Yesterday's text states :
"I am still bewildered why money has become such an urgent issue, as despite happily discussing DS's progress together recently, you have not raised any financial matters with me either when we have spoken, or by text/what's app. And you also wrote to my mum and me, and in your note said that the gift vouchers she and my dad, and I, sent to DS were being saved for the future, as other people had bought all the things he needs for now" [exP sent £50 voucher on birth.]
"But more than that, I really do not understand why you have decided to use official agencies/3rd party organisations to communicate with me about issues as important as future support arrangements for DS. I deal with CMS cases regularly in my working life. In my experience, the CMS process is bureaucratic, distressing to BOTH parties involved, and causes mistrust and further breakdowns in what are often already strained relationships.

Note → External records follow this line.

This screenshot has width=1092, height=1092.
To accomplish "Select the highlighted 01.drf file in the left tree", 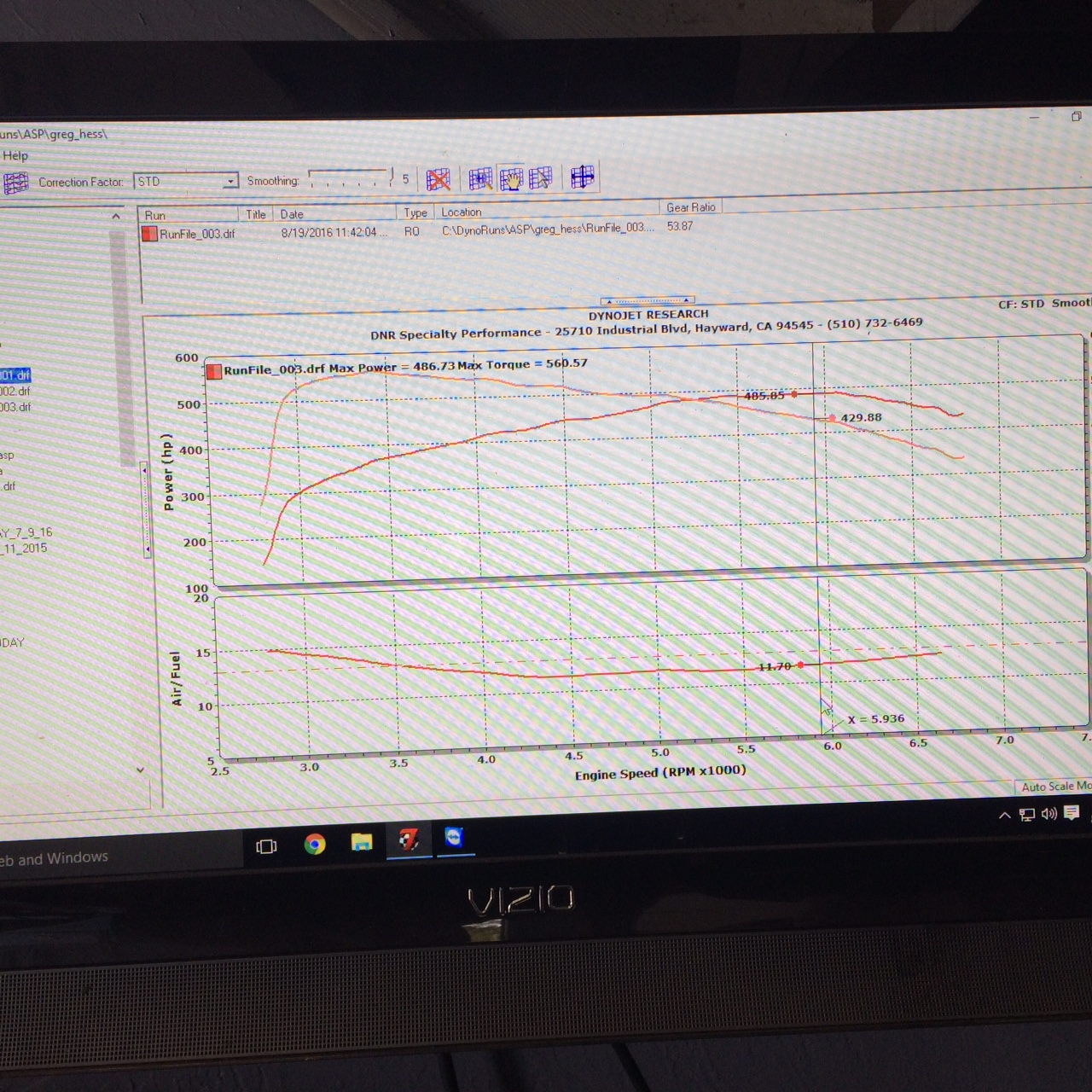I will tap(15, 375).
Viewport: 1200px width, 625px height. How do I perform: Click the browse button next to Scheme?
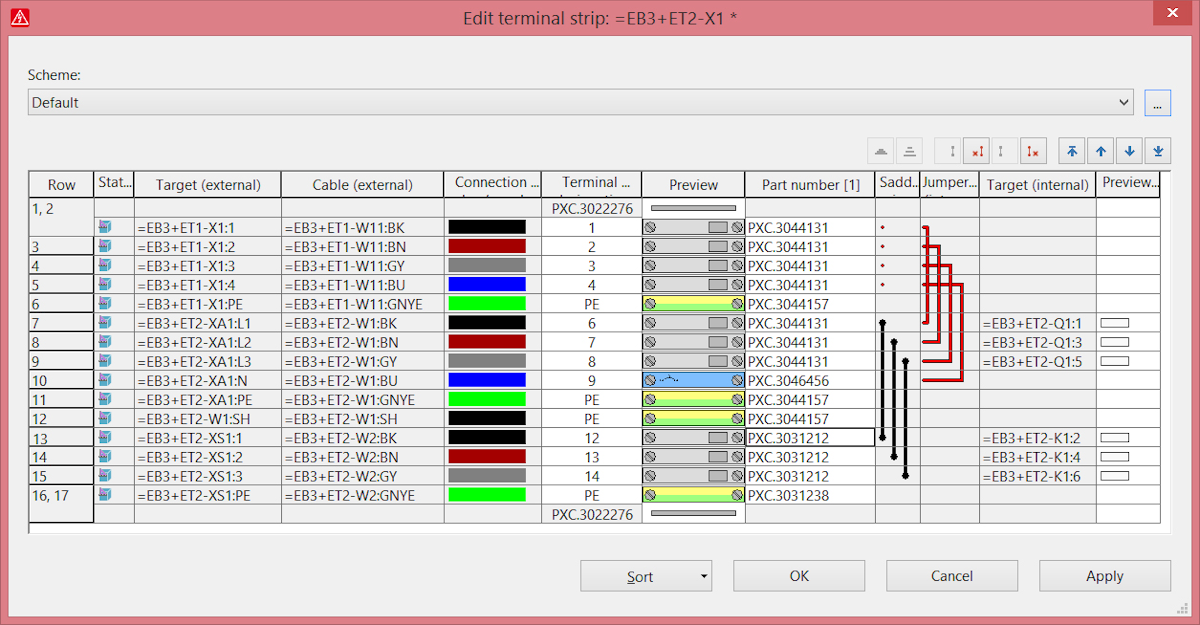pyautogui.click(x=1157, y=102)

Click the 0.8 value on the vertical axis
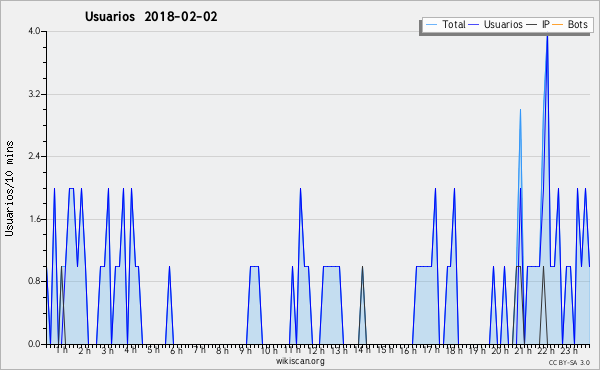point(34,281)
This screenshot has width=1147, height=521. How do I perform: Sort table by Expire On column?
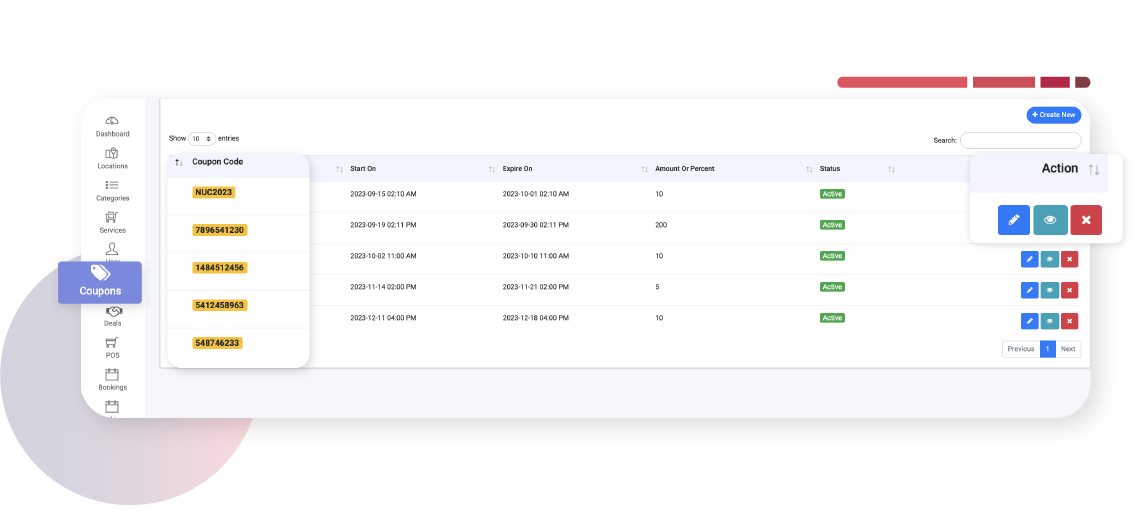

The real day to day support and care needs of the child get lost in the process, which can be very inhumane and adversarial, and this is not what I would want for DS.
The CMS strongly recommends parents talking and working through things together to avoid this happening, and I fail to understand why you refuse to have a normal conversation with me about DS's needs. If you or I are not satisfied with the outcome of that conversation, then we can involve the CMS, IF NEEDED, at a later stage. Couples coming to a joint agreement between themselves about what is in the best interest of the child is what the CMS itself recommends, and it is certainly the best way forward for the child. I can assure you, from my learned experience of many other families, that neither you nor I will find the CMS experience a happy one, and it is a process which does very little to address DS's real needs. Please, allow us to work things out openly and honestly, between ourselves, as adults, as this is what is in DS's best interests.

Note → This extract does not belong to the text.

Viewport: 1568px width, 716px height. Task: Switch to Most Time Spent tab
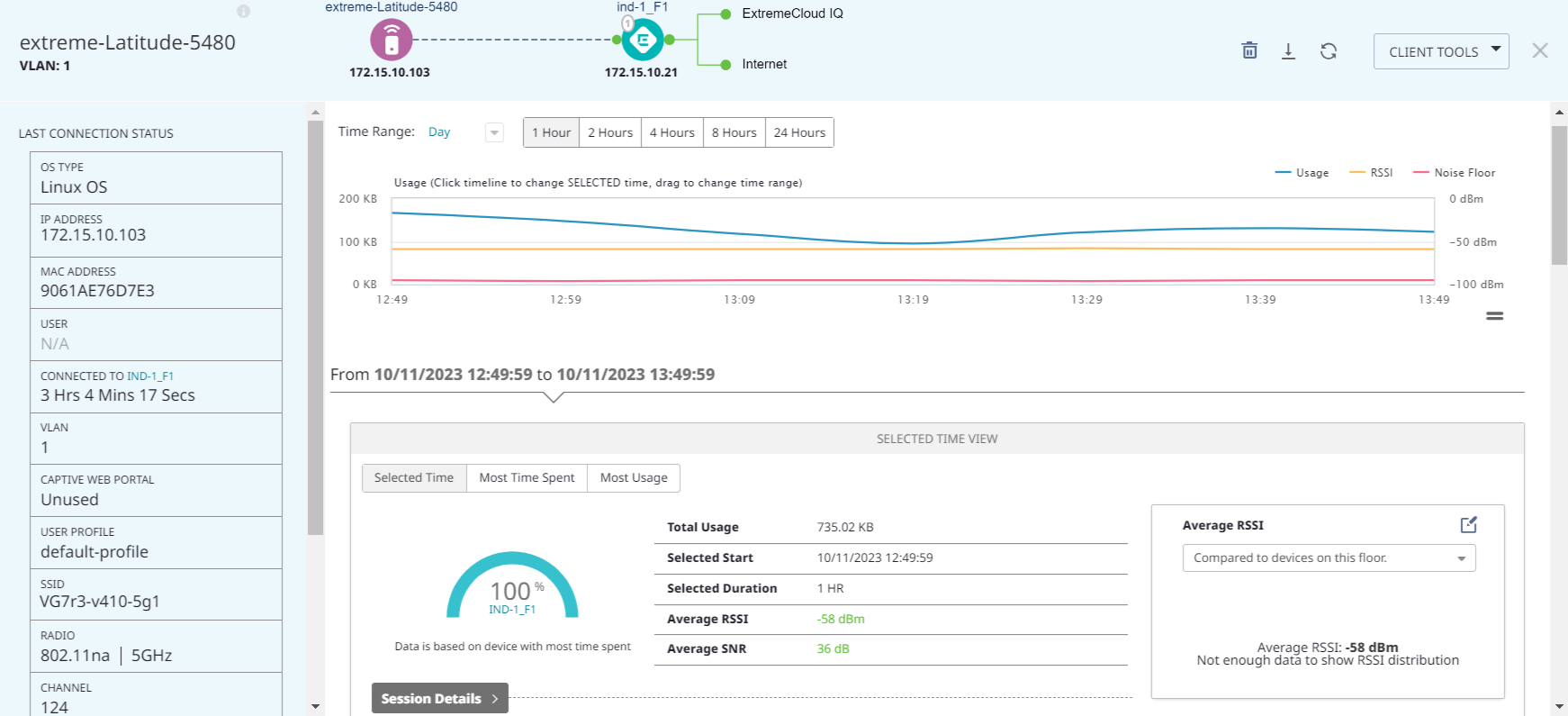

You will, I know, remember that I have always been more than generous to you financially in the past - often to my own detriment - and it is in that spirit that we would be working out arrangements for DS which we can discuss and review, as most parents in our situation manage to do, as and when the need arises.
I am very concerned that you want outside organisations, lawyers and 3rd parties to be deciding future care and support arrangements for DS. It is something that engenders distrust, and a lack of openness, and is absolutely not in his best interests. It is already incredibly hard for me to have much input into his life, given that you have taken the decision to give birth and bring him up 500 miles away in Scotland. As a result of that decision, I will be a stranger rather than a father to him, which will be very difficult and distressing for a young child to understand. So, I hope you will appreciate that it is going to be impossible for me to have any meaningful input into his life at all, if we have to conduct important decisions and future communications about him in this manner.

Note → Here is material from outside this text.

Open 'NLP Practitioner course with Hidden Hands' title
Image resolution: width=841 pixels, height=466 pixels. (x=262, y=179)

Most families and people in our situation work these matters through, and I would urge you, for DS's sake to please consider what I have said. Let's put his interests first, and work out his care and support needs ourselves. This is about DS and his future, and I really want us to work together to do the right thing by him. I hope you want to put his best interests first too."
Now - I did not discuss maintenance with exP directly because I do not trust him and I did not want to have to 'ask' for money.
I am not keen on an arrangement where everything I need to buy for DS results in a begging conversation to exP where I have to justify every penny.
While I am not in desperate need of cash right now, I will need money when my maternity pay stops. Anything I receive before this point I can save for future expenses.
When we were together my exP was financially generous, but as soon as we split up he didn't bat an eyelid when I had to stay in hostel accommodation at 7 months pregnant because he 'needed' to use the flat (despite him having family he could stay with). Items he had bought me as gifts he removed from the flat when I was at work.
He has shown little interest in DS since I left him so this sudden engagement re his needs etc is so obviously less about DS and more about him trying to get away with paying less than the CMS has calculated.
He has two massive dogs which cost him at least £500 a month on insurance, food and day-care - no problem.
His message implies that if I go down the CMS route I won't be acting in DS's best interests.
I never want to be in a position where exP can say - you didn't want to cooperate etc. And use that to justify him being an absent father/prick etc.
Would be grateful of any suggestions of things I can say in response?